In recent years, “decolonization” has exploded onto the scene as a keyword of emancipatory social movements around the globe. Various mobilizations have drawn on and further popularized such an analysis, eliciting both celebration and significant backlash. In so doing, these movements have (re)animated and updated the meanings of the 20th century heritage of anticolonial independence movements that overthrew formal European—and, more generally, western—domination. A few examples: In 2016, water protectors from Indigenous nations in the US and beyond converged on the Standing Rock Sioux reservation to block the construction of the Dakota Access Pipeline through treaty protected lands. At the University of Cape Town in South Africa in March 2015, students in the “Rhodes Must Fall” movement called for the decolonization of education.

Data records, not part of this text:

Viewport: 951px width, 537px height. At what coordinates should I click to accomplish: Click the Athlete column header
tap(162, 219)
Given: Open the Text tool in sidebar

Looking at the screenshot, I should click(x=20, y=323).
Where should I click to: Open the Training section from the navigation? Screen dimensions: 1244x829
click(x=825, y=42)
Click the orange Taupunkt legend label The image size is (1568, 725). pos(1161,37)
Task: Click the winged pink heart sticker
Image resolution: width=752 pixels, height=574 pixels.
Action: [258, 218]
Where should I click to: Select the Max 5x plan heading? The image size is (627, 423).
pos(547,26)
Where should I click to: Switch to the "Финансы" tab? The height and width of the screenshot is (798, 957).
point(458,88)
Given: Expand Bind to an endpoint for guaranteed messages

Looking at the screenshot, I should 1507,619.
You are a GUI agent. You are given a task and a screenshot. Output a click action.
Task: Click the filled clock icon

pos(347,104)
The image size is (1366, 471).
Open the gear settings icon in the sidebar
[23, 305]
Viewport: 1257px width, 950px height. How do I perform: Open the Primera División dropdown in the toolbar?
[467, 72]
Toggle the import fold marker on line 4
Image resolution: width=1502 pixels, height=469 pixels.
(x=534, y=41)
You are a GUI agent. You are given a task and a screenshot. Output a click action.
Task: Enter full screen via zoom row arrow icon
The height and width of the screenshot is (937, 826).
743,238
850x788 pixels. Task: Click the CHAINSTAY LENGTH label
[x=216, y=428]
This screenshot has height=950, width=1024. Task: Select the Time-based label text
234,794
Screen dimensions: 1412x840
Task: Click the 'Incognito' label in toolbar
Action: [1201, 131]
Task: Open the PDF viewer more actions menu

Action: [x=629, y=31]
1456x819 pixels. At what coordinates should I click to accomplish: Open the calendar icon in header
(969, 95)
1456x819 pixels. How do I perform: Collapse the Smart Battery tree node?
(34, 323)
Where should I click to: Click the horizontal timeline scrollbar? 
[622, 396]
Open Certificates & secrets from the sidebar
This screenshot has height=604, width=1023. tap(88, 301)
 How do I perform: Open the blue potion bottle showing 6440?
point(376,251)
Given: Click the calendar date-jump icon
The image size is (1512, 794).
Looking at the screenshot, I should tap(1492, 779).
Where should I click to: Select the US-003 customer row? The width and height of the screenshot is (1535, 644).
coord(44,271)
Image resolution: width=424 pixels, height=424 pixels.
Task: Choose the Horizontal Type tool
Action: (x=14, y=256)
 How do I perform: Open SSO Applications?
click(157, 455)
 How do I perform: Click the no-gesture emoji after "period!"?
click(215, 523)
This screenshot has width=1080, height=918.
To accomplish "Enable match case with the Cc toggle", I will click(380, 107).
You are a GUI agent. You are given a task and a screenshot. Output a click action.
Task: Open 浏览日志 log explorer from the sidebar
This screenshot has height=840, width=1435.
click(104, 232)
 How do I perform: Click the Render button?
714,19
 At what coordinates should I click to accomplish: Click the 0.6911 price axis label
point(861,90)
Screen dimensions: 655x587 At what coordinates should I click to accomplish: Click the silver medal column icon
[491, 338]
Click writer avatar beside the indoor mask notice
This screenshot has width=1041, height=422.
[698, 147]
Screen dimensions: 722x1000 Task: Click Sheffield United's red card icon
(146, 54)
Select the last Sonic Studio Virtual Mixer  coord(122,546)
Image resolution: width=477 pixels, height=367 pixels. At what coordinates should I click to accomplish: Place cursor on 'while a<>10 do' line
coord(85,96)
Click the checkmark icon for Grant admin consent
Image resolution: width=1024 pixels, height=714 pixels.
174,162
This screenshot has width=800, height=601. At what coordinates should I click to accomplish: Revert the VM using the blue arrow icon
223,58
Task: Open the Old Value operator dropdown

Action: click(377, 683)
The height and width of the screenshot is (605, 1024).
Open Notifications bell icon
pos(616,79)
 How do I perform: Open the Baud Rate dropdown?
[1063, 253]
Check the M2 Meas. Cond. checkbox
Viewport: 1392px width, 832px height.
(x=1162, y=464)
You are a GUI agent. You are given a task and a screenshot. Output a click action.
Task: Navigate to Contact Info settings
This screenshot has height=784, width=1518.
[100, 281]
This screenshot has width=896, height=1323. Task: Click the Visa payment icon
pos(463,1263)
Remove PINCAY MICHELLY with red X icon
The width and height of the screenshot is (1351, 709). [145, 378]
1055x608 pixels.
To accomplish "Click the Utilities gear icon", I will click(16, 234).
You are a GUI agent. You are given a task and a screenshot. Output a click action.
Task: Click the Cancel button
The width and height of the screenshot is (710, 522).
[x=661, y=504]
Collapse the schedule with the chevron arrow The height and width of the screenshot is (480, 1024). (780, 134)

Their demands began with the removal of a towering statue of the British imperialist Cecil Rhodes and went on to create a wider movement aimed at dismantling institutional racism, including the reduction of student fees that hampered educational access for Black South Africans. On August 23, 2023, 59% of Ecuadorians voted “yes” in a referendum to safeguard the Yasuni National Park from oil extraction, lending popular support to the Waorani people’s long-term struggles to secure unthreatened autonomy over their homeland’s cultural and natural resources. The government initially refused to abide by the results of its own referendum but since caved under intense popular pressure from massive street protests.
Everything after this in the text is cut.